Het verhaal is nauwelijks relevant, een vrijgevochten meisje dat niet wil trouwen met de man uit het dorp Hochstoff die haar vader voor haar heeft bepaald, een andere man uit het naburige Sölden (Hagenbach) die haar voorkeur heeft, de afgewezen huwelijkskandidaat Gellner), een uitdagende concurrente in de liefde en verder ruzie, wraak en moord. Het einde komt als Hagenbach door een lawine een ravijn in wordt gestort waarna Wally hem volgt in de dood.
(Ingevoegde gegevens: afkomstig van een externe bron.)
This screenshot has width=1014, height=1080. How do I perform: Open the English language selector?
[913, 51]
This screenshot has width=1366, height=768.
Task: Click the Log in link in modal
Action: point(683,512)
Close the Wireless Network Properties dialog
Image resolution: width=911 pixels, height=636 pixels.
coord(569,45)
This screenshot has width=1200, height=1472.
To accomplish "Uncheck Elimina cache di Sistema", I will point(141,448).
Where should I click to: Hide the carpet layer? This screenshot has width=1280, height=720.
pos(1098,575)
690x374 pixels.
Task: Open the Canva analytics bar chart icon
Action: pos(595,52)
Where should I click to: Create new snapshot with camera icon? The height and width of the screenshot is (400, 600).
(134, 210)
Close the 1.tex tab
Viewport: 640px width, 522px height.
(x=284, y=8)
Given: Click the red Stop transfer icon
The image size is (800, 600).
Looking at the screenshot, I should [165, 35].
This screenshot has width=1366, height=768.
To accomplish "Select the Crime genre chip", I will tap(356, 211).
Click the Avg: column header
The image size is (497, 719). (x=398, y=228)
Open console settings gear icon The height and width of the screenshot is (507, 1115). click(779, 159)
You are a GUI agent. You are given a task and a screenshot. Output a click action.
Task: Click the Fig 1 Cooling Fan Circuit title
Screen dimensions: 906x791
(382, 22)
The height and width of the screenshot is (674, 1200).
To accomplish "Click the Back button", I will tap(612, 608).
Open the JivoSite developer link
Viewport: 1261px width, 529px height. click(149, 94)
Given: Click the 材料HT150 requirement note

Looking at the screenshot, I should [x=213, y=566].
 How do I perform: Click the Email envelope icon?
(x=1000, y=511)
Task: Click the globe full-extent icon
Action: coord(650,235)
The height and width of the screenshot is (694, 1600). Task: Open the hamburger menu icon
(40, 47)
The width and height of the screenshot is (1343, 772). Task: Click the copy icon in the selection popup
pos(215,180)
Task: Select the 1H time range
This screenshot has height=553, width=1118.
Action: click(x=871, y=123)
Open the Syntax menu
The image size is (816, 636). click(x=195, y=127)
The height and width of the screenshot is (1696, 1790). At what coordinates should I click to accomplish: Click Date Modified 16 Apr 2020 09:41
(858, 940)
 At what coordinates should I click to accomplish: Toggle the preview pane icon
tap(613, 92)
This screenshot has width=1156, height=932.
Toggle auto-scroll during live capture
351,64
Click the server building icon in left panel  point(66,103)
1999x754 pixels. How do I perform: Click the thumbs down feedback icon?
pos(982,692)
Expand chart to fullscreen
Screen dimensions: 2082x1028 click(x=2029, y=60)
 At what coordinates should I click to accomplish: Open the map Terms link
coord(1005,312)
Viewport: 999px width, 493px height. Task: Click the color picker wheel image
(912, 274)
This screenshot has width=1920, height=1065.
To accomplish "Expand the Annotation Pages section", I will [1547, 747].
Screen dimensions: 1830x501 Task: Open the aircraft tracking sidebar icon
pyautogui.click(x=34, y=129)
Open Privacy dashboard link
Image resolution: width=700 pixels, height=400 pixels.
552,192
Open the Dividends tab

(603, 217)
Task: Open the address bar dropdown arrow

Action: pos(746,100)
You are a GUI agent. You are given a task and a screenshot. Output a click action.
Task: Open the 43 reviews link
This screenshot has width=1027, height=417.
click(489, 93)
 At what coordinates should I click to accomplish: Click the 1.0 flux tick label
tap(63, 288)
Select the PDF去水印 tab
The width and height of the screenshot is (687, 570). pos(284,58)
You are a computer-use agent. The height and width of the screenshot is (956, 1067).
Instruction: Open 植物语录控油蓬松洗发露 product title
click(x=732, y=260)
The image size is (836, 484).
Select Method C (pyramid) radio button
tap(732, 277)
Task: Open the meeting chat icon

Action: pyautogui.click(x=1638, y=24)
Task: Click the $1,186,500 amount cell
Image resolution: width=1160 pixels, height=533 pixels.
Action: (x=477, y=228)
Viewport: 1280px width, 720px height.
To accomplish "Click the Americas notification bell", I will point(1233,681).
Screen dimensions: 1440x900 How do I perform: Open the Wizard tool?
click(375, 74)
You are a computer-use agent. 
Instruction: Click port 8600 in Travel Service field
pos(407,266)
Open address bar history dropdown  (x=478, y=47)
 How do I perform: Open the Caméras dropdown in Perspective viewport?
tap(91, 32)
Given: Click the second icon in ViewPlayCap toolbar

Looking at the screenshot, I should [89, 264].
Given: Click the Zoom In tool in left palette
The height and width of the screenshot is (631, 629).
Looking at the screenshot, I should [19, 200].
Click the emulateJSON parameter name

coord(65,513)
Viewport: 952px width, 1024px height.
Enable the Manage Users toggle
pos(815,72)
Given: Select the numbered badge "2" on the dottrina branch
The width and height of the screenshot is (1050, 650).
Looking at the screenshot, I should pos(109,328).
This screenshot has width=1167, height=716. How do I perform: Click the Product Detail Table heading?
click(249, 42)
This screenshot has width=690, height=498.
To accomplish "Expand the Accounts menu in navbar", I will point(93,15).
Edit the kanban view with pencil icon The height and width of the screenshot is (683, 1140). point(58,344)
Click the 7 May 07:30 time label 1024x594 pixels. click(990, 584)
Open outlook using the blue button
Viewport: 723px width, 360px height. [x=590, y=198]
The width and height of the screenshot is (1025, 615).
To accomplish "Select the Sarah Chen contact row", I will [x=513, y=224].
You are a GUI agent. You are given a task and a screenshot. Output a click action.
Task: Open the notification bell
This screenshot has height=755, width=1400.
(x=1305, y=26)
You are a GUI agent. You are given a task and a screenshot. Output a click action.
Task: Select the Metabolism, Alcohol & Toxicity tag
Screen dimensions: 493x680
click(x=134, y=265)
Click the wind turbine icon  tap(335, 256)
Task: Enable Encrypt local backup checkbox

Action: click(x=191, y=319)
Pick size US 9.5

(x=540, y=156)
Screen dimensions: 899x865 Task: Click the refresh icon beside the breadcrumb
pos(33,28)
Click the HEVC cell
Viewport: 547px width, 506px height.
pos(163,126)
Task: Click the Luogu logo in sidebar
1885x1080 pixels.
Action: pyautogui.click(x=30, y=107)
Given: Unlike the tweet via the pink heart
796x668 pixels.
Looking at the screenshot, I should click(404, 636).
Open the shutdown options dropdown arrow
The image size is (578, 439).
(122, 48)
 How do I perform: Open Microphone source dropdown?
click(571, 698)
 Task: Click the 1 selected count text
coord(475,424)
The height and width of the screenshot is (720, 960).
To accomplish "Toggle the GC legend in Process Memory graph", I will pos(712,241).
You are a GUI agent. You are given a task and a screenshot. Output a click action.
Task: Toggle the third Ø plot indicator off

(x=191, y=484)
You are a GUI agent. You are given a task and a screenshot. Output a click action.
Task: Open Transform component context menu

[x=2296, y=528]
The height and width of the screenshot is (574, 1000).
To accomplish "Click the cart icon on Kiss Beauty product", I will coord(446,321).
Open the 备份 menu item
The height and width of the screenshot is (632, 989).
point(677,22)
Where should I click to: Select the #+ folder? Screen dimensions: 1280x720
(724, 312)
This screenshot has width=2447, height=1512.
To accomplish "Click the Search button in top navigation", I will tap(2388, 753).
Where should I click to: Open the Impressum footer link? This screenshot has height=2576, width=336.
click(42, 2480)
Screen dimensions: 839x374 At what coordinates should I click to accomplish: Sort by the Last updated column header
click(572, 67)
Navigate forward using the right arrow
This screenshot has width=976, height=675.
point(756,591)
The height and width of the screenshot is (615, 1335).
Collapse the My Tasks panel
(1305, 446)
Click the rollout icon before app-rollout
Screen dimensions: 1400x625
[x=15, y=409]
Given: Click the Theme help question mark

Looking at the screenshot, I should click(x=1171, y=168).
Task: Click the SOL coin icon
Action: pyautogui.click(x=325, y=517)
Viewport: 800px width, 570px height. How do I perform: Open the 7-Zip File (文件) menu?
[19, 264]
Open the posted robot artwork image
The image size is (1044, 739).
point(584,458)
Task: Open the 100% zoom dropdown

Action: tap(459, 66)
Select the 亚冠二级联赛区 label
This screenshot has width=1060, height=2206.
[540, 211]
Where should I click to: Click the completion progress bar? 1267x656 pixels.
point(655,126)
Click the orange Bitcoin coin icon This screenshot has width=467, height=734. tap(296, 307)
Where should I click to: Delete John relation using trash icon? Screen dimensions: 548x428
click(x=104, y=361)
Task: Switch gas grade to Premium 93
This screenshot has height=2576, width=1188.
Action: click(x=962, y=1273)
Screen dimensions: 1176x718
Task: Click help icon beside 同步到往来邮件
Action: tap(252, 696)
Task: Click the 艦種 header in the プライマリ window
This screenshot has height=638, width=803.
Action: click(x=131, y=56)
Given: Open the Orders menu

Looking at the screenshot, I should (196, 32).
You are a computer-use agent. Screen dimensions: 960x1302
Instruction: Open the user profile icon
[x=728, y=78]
In 2021 was er in Wenen een nieuwe productie van Catalani’s beroemde opera te zien in de regie van Barbora Horákova Joly. De Poolse sopraan Izabela Matula schittert in de titelrol op de opname die zeer recent door Unitel op dvd is uitgebracht.

Eva-Maria van Acker was verantwoordelijk voor decor en kostumering. Ze laat de handeling zich afspelen op een betrekkelijk kaal toneel met wat rotsblokken om de suggestie van een berglandschap te wekken. Tijdens bepaalde scènes zijn er wat rekwisieten zoals een tafel met glazen, een paar stoelen, eenvoudige feestversiering.

De laatste twee aktes spelen zich af in een stellage van meerdere verdiepingen die grote hoogteverschillen suggereren, een berg en een ravijn. De kostuums zijn in overeenstemming met de Tiroler omgeving zonder dat sprake is van etnografische flauwekul.

Alastair Miles is voorbeeldig als de onsympathieke vader van Wally die haar ter plekke aan Gellner wil uithuwelijken nadat hij door Hagenbach is vernederd. Dat zijn dochter op diezelfde Hagenbach verliefd is, deert hem niet. Haar wel natuurlijk en ze neemt de benen. Na zijn dood keert ze terug in het dorp, nu rijk en machtig en daar maakt ze gemakkelijk misbruik van. Het is een vrouw met een sterk karakter en de nodige onprettige kanten.

Voor zo’n rol moet je geen tengere kwetsbaar ogende sopraan inzetten en in dat opzicht is Matula een ideale keuze. Ze is een betrekkelijk forse vrouw die tevens heel aantrekkelijk is. Acterend weet ze alle details in Wally’s grillige gedrag goed uit te spelen. Stimmlich is ze volstrekt ideaal voor deze partij. De bekende aria ‘Ebben? ne andrò lontana’ krijgt een prachtige vertolking en ook de monologen in de laatste twee aktes zijn van hoog niveau.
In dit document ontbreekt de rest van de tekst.